India’s New PM A ‘Champion For Solar’

There was perhaps much rending of garments, wailing and gnashing of teeth in Australia's coal industry when Narendra Modi's Bharatiya Janata Party was recently swept to power.

There was perhaps much rending of garments, wailing and gnashing of teeth in Australia’s coal industry when Narendra Modi’s Bharatiya Janata Party was recently swept to power.
    
According to Bloomberg, the new government believes solar energy has the “potential to completely transform the way we look at the energy space” and clean-power generation will be the administration’s top energy-related priority. 
   
Justin Guay, associate director of the International Climate Program at the Sierra Club, says Modi is a “huge champion for solar”. Modi pioneered India’s first incentives for large-scale solar power in 2009 while chief minister of Gujarat state. 
  
His efforts in regard to power generation were so effective that Gujarat achieved an energy surplus – no mean feat in a country where blackouts are so common.
   
Modi is said to have plans to use solar power to enable every home to run at least one light bulb by 2019. That’s quite a goal given four hundred million people in India live in homes without electricity.

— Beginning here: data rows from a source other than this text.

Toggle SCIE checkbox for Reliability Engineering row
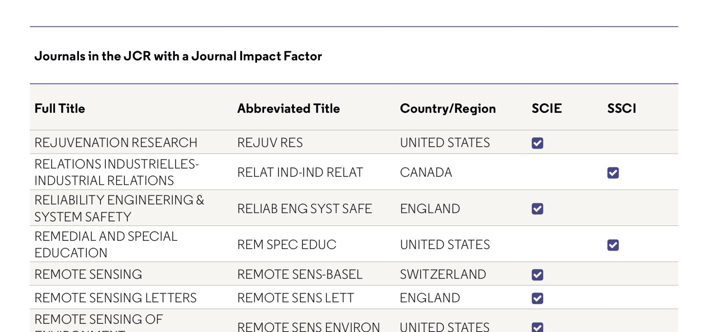click(537, 209)
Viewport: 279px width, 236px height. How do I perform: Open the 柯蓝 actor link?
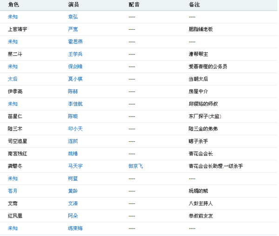pos(73,178)
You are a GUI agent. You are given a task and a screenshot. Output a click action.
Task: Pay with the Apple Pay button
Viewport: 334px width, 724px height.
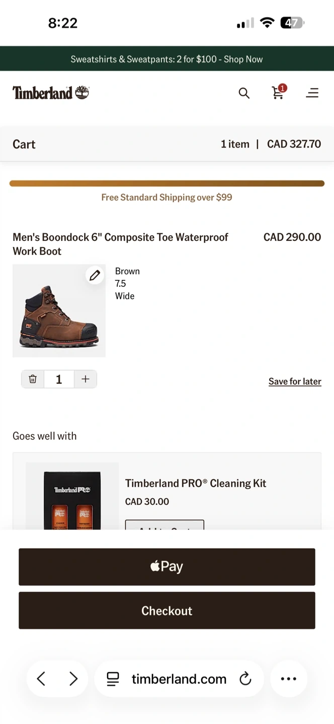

Currently India sources around 40% of its electricity from coal fired generation. 
    
So why would all this talk of a solar powered India be of concern to the Australian coal industry? In a word – Galilee.
  
Australia’s massive Galilee Basin coal mining project will be relying on new export markets such as India.
  
Even without the pro-solar Bharatiya Janata Party in power; the economics of Galilee coal for India were already questionable and major coal mining projects in Australia were labelled a major financial risk.
    
The Institute for Energy Economics and Financial Analysis (IEEFA) recently stated coal exported to India from the Galilee Basin would require a wholesale electricity price double India’s current level to be viable.
  
While Modi’s rise to power doesn’t come without concerns, one thing looks assured – that India’s solar sector looks set for sunny days ahead.